Encouraged by his parents, Sussman started “reading the New York Times when I was five years old in 1958.” He excelled in Long Island’s Hewlett-Woodmere schools, serving as president of the Student Council, a championship debater, and editor of the newspaper. At the University of Chicago and Amherst College, he studied economics, philosophy, and Slavic studies, and during college, “I smuggled into the Soviet Union. I was a smuggler… I went to the Soviet Union with Medicine and Bibles for people in the Soviet Union who needed medicine and wanted to be able to have Bibles… and I brought back PhD theses written by scholars who wanted to come to the United States.”

At Harvard Law School, he worked with future Supreme Court Justice Stephen Breyer and constitutional scholar Laurence Tribe.

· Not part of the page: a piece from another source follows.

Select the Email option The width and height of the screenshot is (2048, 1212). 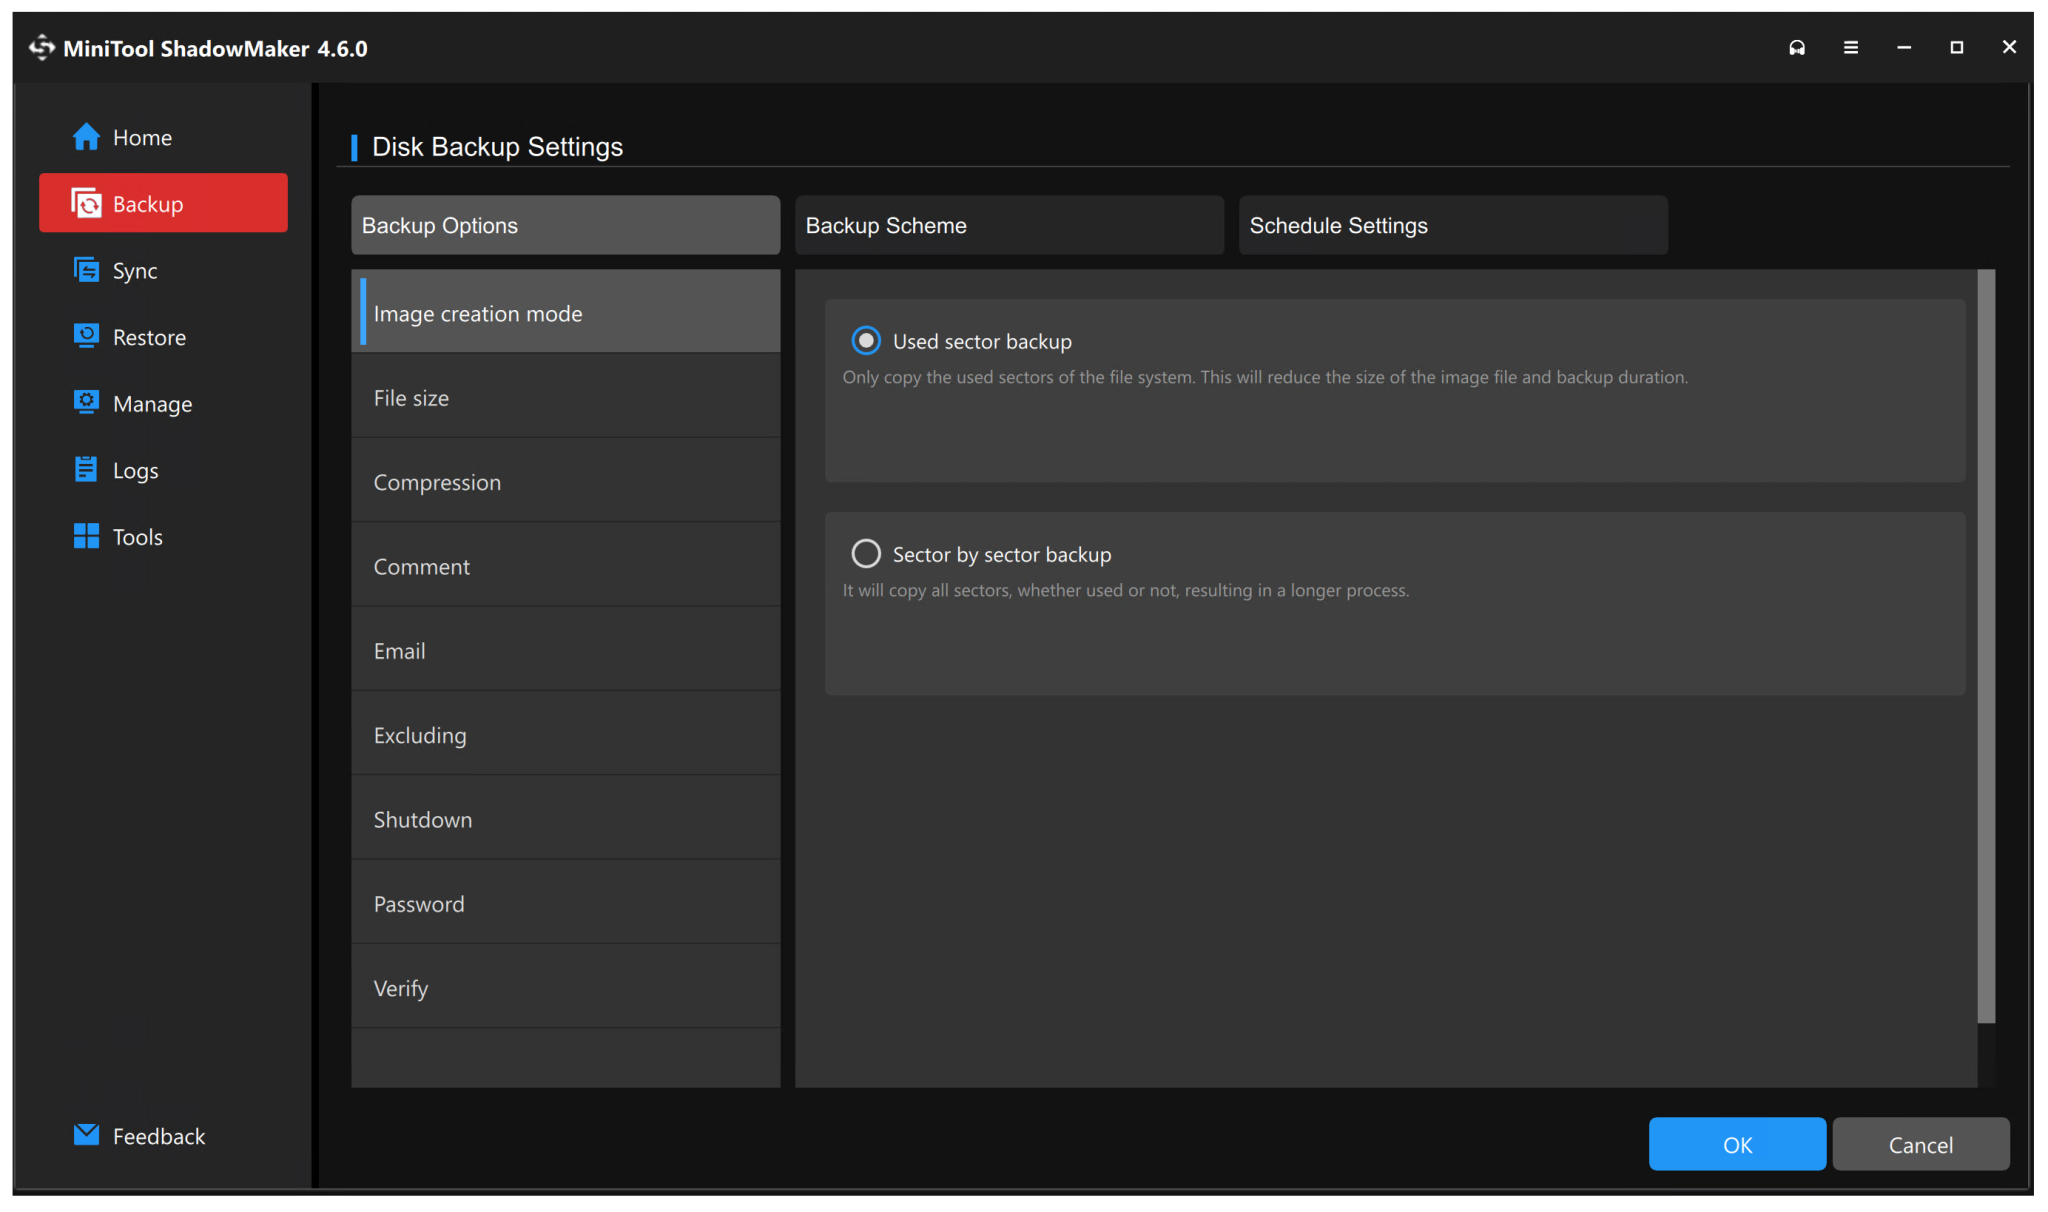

Sussman’s career took him to the U.S. Department of Justice’s Civil Rights Division, focusing on “issues of housing segregation, school segregation, voting rights, economic opportunity, the treatment of institutionalized and disabled people,” and then to the NAACP, where he litigated major civil rights cases.

In 1985, Sussman moved to Orange County, where he has lived for 40 years, raising seven children with his wife, a Vassar College graduate and pioneering lighting designer who “was the first or second woman who worked as a lighting designer for major rock and roll bands all in the United States. She’s a master electrician and lighting designer, so she’s also been a union president for 30 years in an almost all male dominated industry.”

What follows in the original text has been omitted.